Antropólogos e missionários: cooperadores ou competidores?

Antropologia e religião estão em oposição?

André Oliveira de Souza

É sabido que há certa rixa entre alguns antropólogos e missionários protestantes. E isso não é de hoje. Malinowski, na introdução de seu livro os Argonautas do Pacífico Ocidental, já sinalizava isso: “[…] os poucos missionários inteligentes e de mentalidade aberta aos quais a etnografia deve tanto superam em plasticidade e vivacidade a maioria dos relatos estritamente científicos”.[1]

Se, por um lado, Malinowski reconhece certa dívida da Antropologia para com os missionários, por outro, afirma que somente poucos missionários (os por ele considerados inteligentes) contribuíram de fato para aumentar o conhecimento antropológico. Se poucos ou não, não entrarei no mérito. Muitas análises e artigos já trataram disso. Pretendo apenas, nas poucas linhas a seguir, tentar desmistificar alguns prejulgamentos. Em geral, do ponto de vista empírico, a discussão gira em torno da ciência antropológica e da religião cristã. Resumindo: antropologia e religião estariam em oposição.

Da perspectiva de alguns antropólogos, os missionários seriam proselitistas e colonialistas. Da perspectiva de alguns (vários) missionários, os antropólogos seriam academicistas, ou seja, conhecem pouco da realidade cultural e linguística na prática. Como antropólogo por formação e missionário tanto por formação quanto por vivência, posso dizer que me enquadro em ambos os grupos, o que permitiu que eu percebesse, empiricamente, dois aspectos dessa dicotomia. Grosso modo, podemos afirmar que:

  1. Antropólogos têm conhecimento teórico e metodológico de causar inveja em muitos missionários, e, em geral, sistematizam muito bem tal conhecimento.
  2. Missionários carecem de conhecimento antropológico (teórico e metodológico), porém têm conhecimento prático, cultural e linguístico de causar inveja em muitos antropólogos.
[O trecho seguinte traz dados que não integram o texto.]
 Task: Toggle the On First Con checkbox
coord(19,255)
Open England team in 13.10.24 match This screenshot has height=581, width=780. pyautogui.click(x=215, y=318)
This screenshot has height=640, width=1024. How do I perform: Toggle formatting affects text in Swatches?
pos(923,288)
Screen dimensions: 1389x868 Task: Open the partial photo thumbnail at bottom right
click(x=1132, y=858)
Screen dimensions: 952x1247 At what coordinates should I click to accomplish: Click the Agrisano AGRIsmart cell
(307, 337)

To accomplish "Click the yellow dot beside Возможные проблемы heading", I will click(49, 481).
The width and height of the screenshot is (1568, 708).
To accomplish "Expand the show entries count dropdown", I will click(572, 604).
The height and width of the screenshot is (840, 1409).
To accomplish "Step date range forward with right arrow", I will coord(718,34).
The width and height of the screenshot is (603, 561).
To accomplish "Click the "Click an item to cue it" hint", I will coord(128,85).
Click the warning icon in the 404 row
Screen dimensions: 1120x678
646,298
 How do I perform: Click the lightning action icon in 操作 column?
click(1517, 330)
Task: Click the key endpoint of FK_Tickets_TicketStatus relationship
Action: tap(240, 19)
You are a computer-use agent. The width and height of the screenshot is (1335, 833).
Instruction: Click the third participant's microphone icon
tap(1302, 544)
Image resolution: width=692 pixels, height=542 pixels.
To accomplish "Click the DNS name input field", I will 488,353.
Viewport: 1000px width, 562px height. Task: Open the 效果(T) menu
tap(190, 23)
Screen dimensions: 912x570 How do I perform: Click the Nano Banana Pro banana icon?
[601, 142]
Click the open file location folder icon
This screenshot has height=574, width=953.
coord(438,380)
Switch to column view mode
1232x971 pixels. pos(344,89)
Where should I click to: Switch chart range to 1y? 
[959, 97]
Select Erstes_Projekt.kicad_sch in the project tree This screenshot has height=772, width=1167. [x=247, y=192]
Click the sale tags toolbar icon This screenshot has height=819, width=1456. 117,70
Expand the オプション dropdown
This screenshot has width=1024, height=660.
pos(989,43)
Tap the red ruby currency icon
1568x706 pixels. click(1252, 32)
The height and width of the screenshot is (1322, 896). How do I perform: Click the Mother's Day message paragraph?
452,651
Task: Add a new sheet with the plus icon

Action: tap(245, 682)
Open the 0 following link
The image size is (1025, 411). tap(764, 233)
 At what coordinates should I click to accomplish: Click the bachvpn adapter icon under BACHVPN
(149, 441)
Dito isso, a meu ver, a rixa entre antropólogos e missionários não está relacionada com ciência versus religião, seria mais um problema de concorrência no campo do saber. Sugiro, então, que o diálogo e a compreensão do papel (e das competências) de um e de outro tomem o lugar desse mal-estar histórico. Se antropólogos e missionários conseguirem unir conhecimentos teórico e prático, certamente ambos sairão ganhando. Os mais beneficiados, contudo, serão os povos com os quais ambos estão envolvidos e por quem tanto se esforçam para conhecer (e, assim, poder cooperar com eles!).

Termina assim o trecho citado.